begin INPUT DATA

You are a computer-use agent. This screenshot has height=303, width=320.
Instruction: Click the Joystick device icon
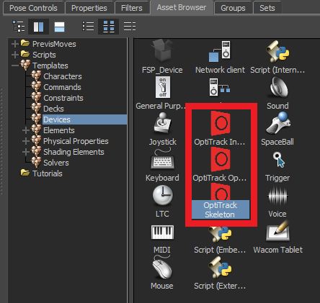coord(163,124)
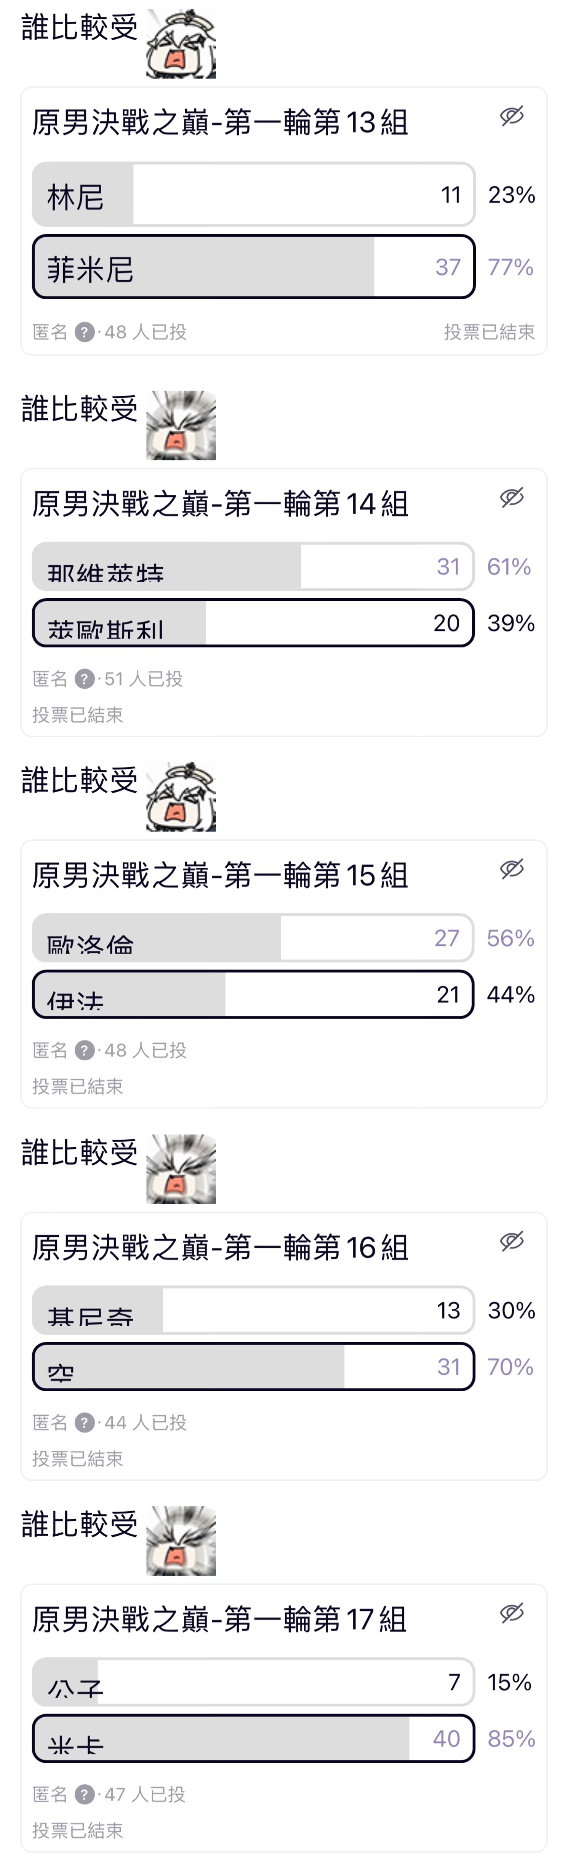568x1870 pixels.
Task: Toggle eye icon on group 14 poll
Action: [x=511, y=497]
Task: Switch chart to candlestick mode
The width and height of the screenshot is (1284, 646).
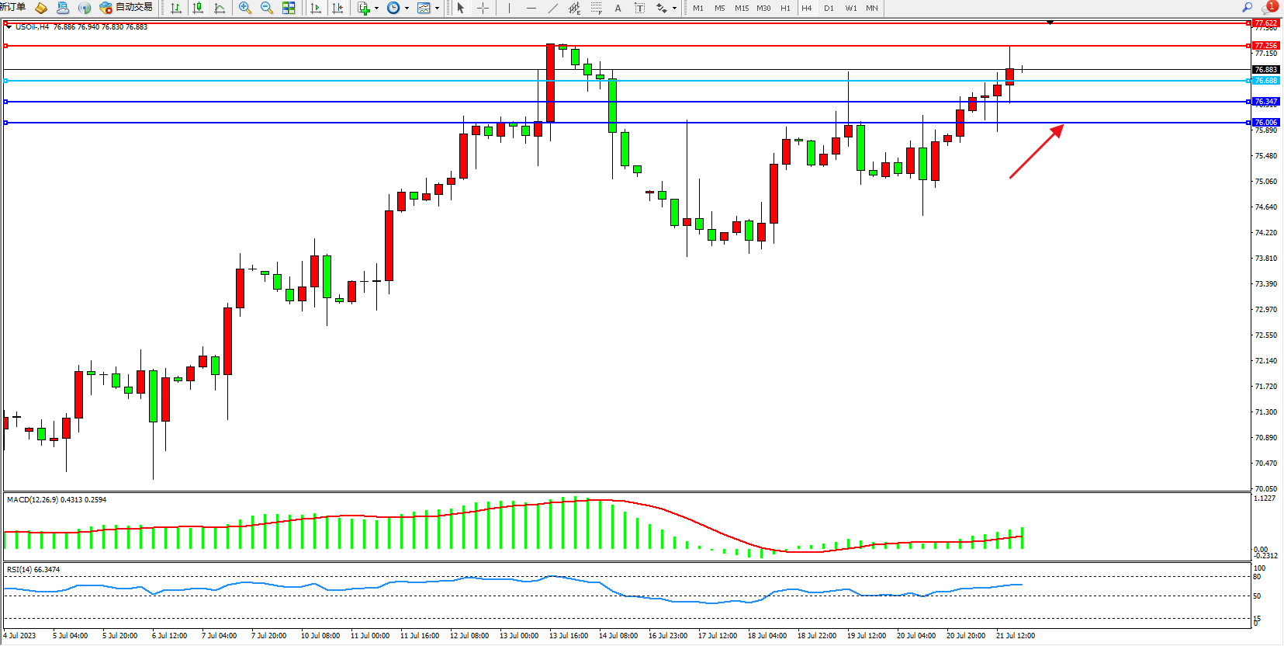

end INPUT DATA

Rewrite the lines above with every "screenshot" changed to "image" and nothing else altered. Leave the pictures out of your answer.

**EXERCISE ANSWER:**
You are a computer-use agent. This image has height=303, width=320.
Instruction: Click the Joystick device icon
coord(163,124)
568x1870 pixels.
Task: Toggle eye icon on group 14 poll
Action: [x=511, y=497]
Task: Switch chart to candlestick mode
The width and height of the image is (1284, 646).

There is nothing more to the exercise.